How to Reliably Generate Content
The review bottleneck nobody rebuilt after AI removed the production one
A marketing team I know used to produce about 50 assets per campaign. Social cards, email variations, ad units. A designer, a copywriter, and a brand manager reviewed every piece. Slow, but reliable.
Last quarter they generated over 4,000 assets.
Same team size. Same approval process — in theory. In practice, three people can’t review 4,000 assets. They spot-checked, trusted the prompts, and shipped.
This is everywhere now. Coca-Cola’s Fizzion platform produces personalized imagery across 100+ markets. Moet Hennessy scaled to 3 million content variations globally. The generation capacity is unbounded. The review capacity hasn’t changed at all.
What happens when nobody’s checking
We don’t have to imagine this. Coca-Cola’s AI-generated holiday campaign drew immediate backlash — “soulless,” “creepy,” characters that looked almost human but not quite. Google Gemini generated historically inaccurate images. Meta launched AI-generated fake profiles and retracted them within days.
These aren’t startups. These are companies with massive brand teams and explicit guidelines. They shipped anyway, because the speed of generation overwhelmed the humans who used to catch these problems.
And a 2025 study from the Nuremberg Institute found that just labeling content as AI-generated makes people view it as less trustworthy. Bad AI content doesn’t just look bad — it actively erodes brand trust.
LLM judges are the only path that scales
If humans can’t review 4,000 assets, the only option is another AI. Uncomfortable conclusion, but it’s arithmetic.
Coca-Cola got here first. Fizzion encodes 140 years of brand rules — the red hue, logo spacing, typography — into machine-readable metadata called StyleID. The AI that generates content is constrained by the AI that evaluates it. It’s now mandatory for all their agency partners.
Jasper’s Brand IQ does something similar — an LLM judge that flags violations and suggests on-brand replacements in real-time. Acrolinx scores content against your style guide and tone of voice. These aren’t research projects. They’re production systems.
The pattern is LLM-as-judge: define criteria, feed the output to an evaluator, get a structured score. Does this copy match our voice? Does this image follow our guidelines? Is the tone right for this market? Even if you heavily discount the vendor claims, an automated judge that catches 80% of violations beats the current reality of reviewing 2% and hoping.
Traceability is the other shoe
There’s a second problem beyond quality: provenance. When you produce 4,000 assets from a base concept, you need to trace any one of them back to the prompt that generated it, the model version, the brand rules, and the judge score it received.
The EU AI Act, taking effect August 2026, requires AI-generated content to be machine-readably marked and disclosed. Penalties: up to 15 million euros or 3% of global turnover. Google’s SynthID has already watermarked over 20 billion pieces of AI content. The C2PA standard embeds provenance metadata directly into files.

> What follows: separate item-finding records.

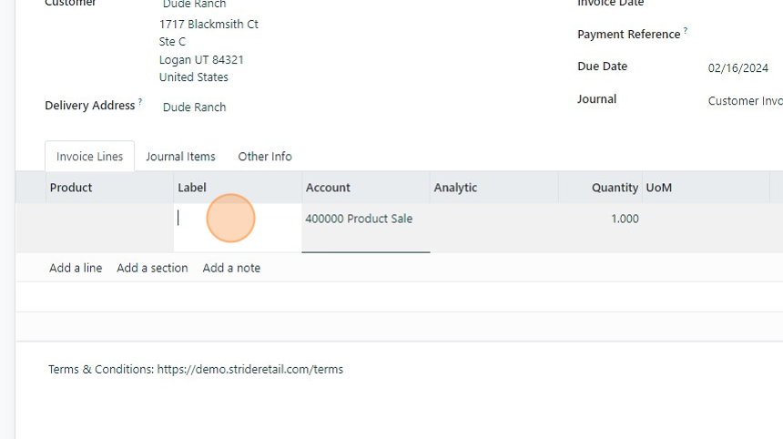Viewport: 783px width, 439px height.
Task: Switch to the Other Info tab
Action: (x=265, y=157)
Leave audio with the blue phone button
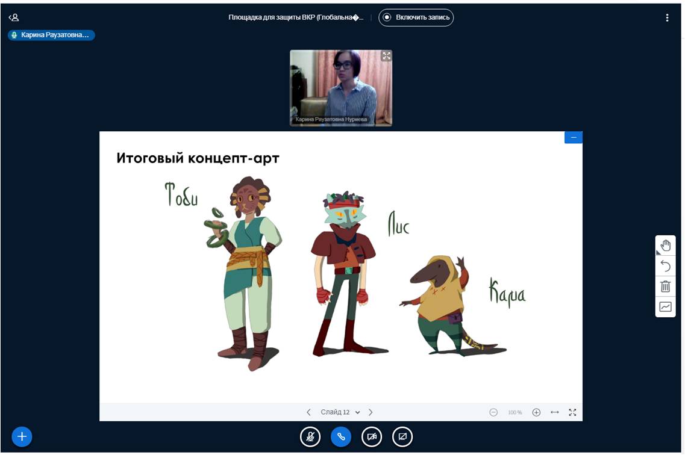Screen dimensions: 685x455 [341, 437]
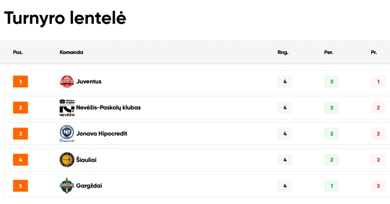Open the Jonava Hipocredit team link

102,134
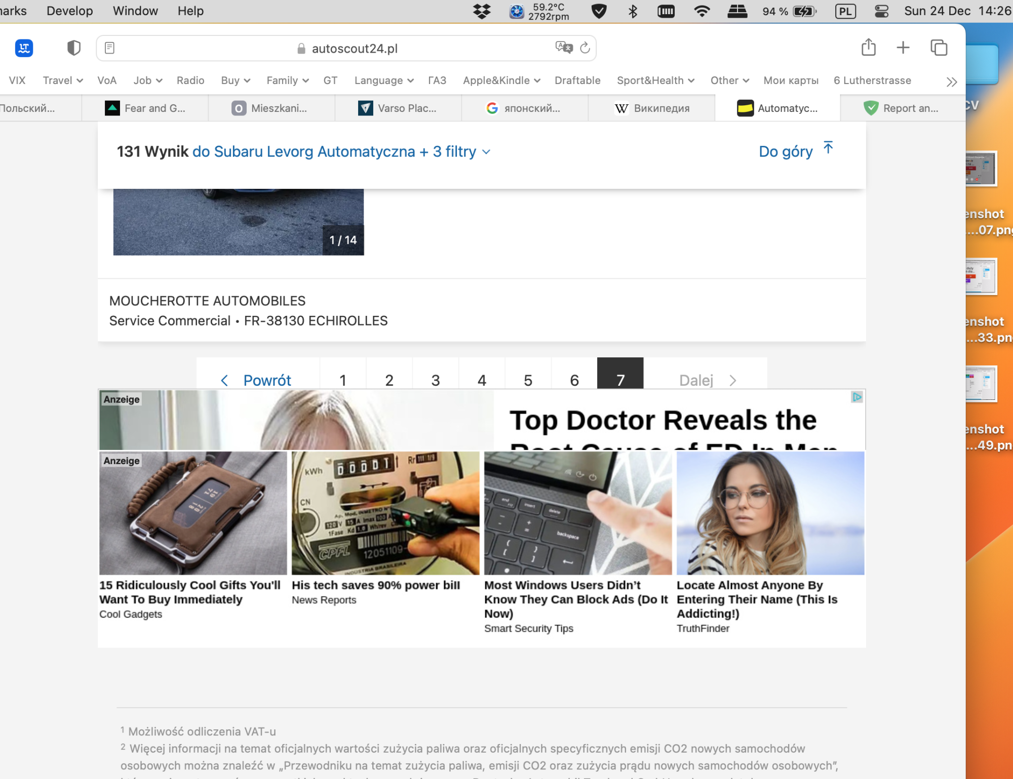The height and width of the screenshot is (779, 1013).
Task: Click the translate page icon
Action: tap(563, 48)
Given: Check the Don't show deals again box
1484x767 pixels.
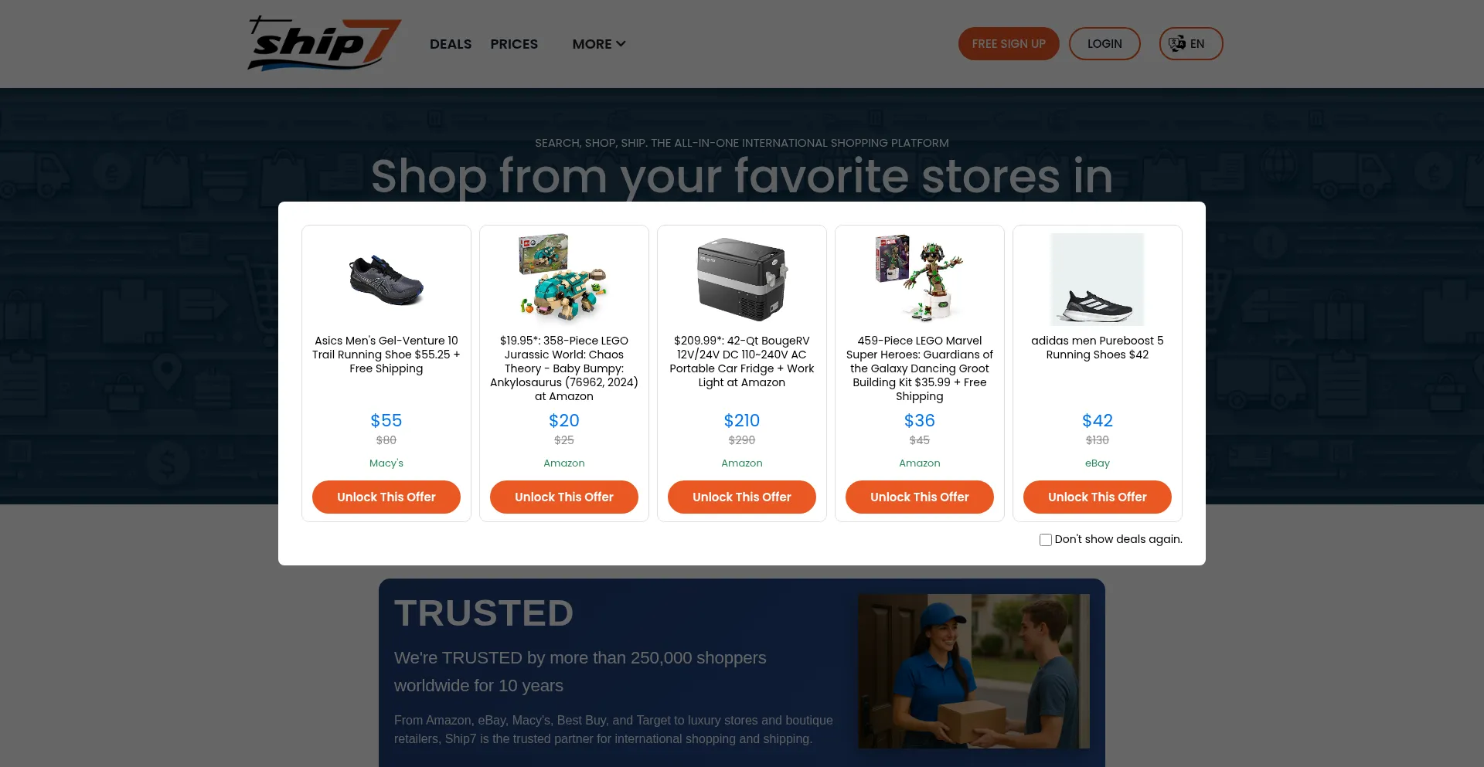Looking at the screenshot, I should (1046, 540).
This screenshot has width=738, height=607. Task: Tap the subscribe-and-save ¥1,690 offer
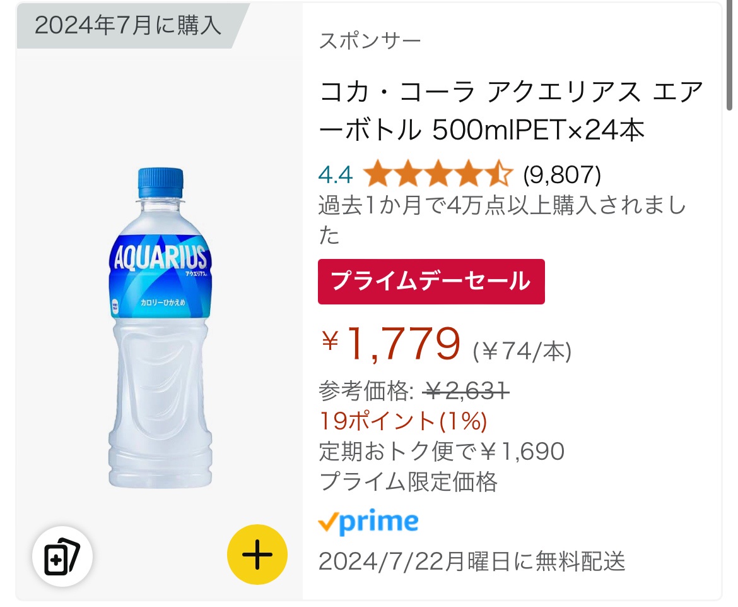click(442, 451)
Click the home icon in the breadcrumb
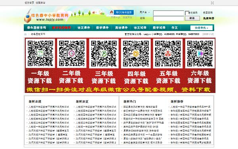The width and height of the screenshot is (238, 149). coord(25,35)
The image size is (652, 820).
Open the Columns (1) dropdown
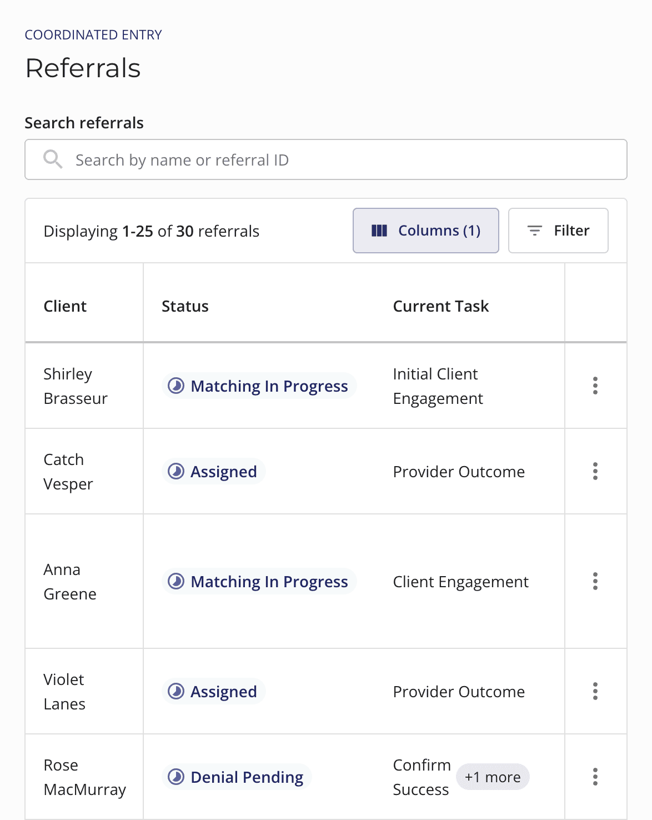(x=425, y=230)
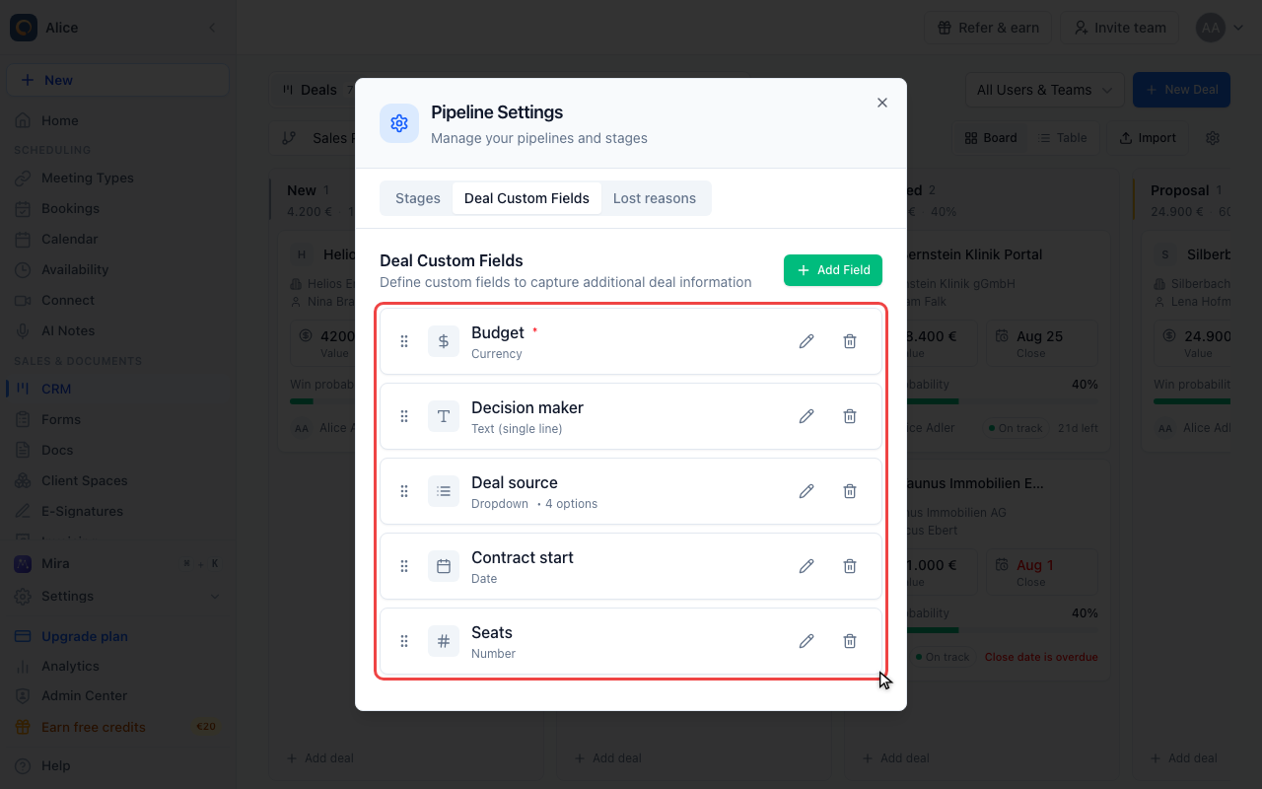Delete the Contract start field
The width and height of the screenshot is (1262, 789).
click(x=850, y=566)
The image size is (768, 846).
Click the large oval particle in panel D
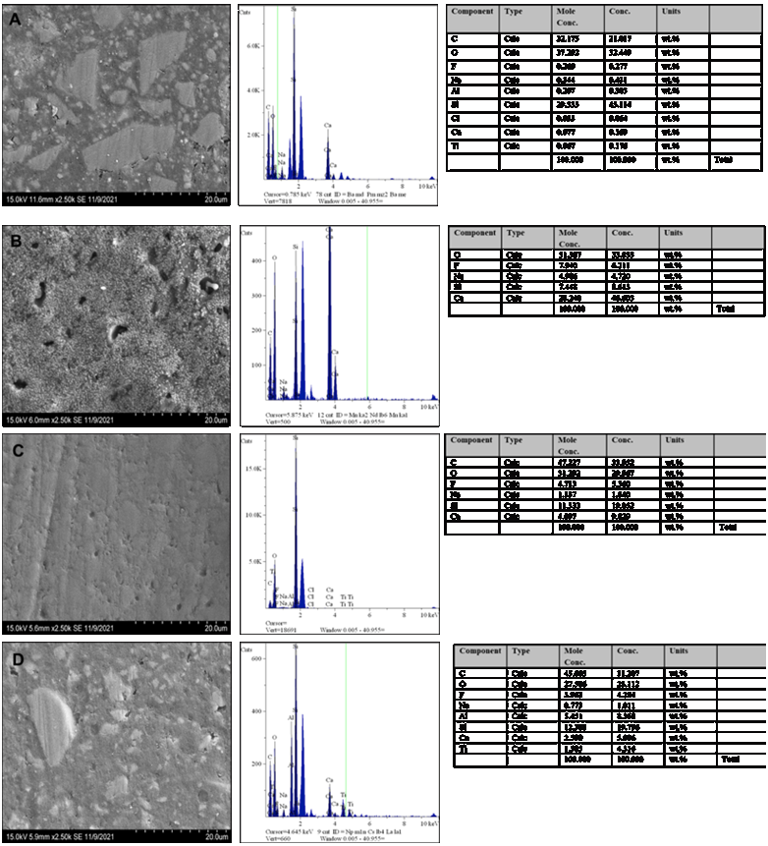click(51, 726)
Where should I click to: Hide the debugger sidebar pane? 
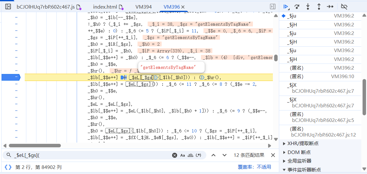[272, 7]
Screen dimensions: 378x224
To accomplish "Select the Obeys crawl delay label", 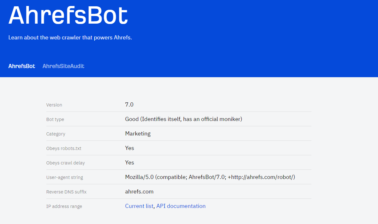I will (x=65, y=163).
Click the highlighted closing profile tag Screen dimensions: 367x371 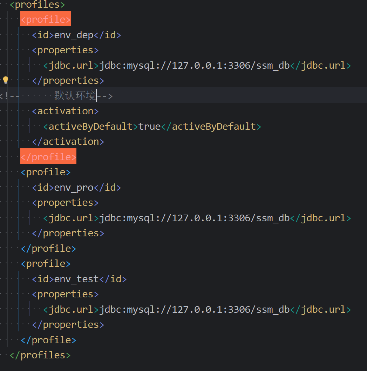[x=48, y=156]
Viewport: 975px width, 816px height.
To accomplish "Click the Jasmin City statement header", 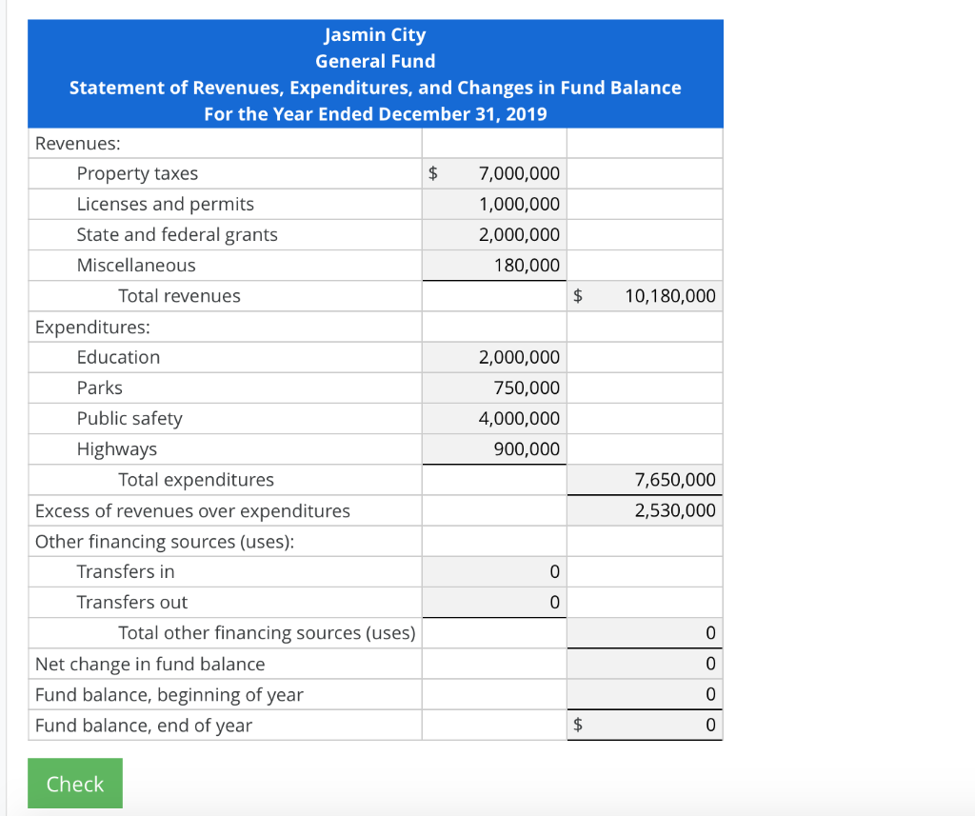I will [x=375, y=73].
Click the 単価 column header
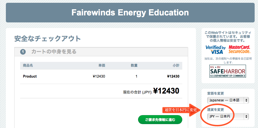The width and height of the screenshot is (258, 128). click(x=102, y=66)
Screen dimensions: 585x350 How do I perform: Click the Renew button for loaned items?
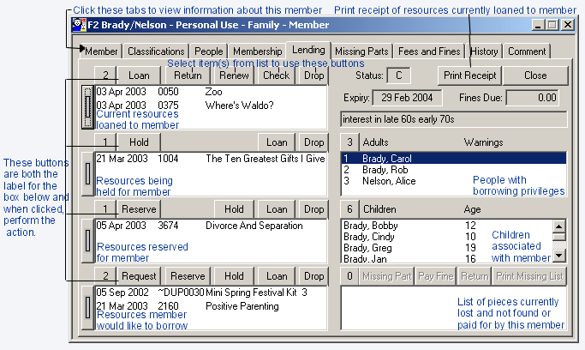(x=233, y=75)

But watermarking solves attribution, not compliance. The full audit trail needs to connect generation to evaluation to deployment, with every decision logged. If you’ve built production AI systems, this should sound familiar — it’s the same observability infrastructure any LLM pipeline needs.
The hard question
Can LLM judges reliably catch the brand violations that actually matter?
Wrong logo, off-palette colours — easy. Any prompted evaluator catches those. The hard stuff is a headline that’s technically on-brand but tonally wrong for the British market. An image that follows every guideline but feels cheap. Copy that sounds robotic despite using approved terminology.
These are judgment calls from years of accumulated context — exactly the kind of tacit knowledge that’s hardest to encode, and exactly the kind of failure that does the most damage.
The teams doing this well use judges as a filter, not a replacement. Catch the mechanical violations automatically. Route flagged assets to humans with specific notes. The judge says: “This scored 6/10 on brand voice. Here’s why.” Automated tests catch regressions; code review catches design issues. You don’t skip either one, and you don’t run the automated tests by hand.
This is what we build at Jetty. You define your brand rules as judge criteria, point it at your content pipeline, and the LLM judge scores every asset — then hill-climbs to improve the ones that fall short. Minutes to set up, not months.
The content industry built incredible generation capacity and forgot to build the CI pipeline. The teams that close that gap first won’t just generate better content — they’ll be able to prove it’s on-brand at a volume where proof actually matters.
The rest will keep spot-checking 2% and waiting for the next PR crisis.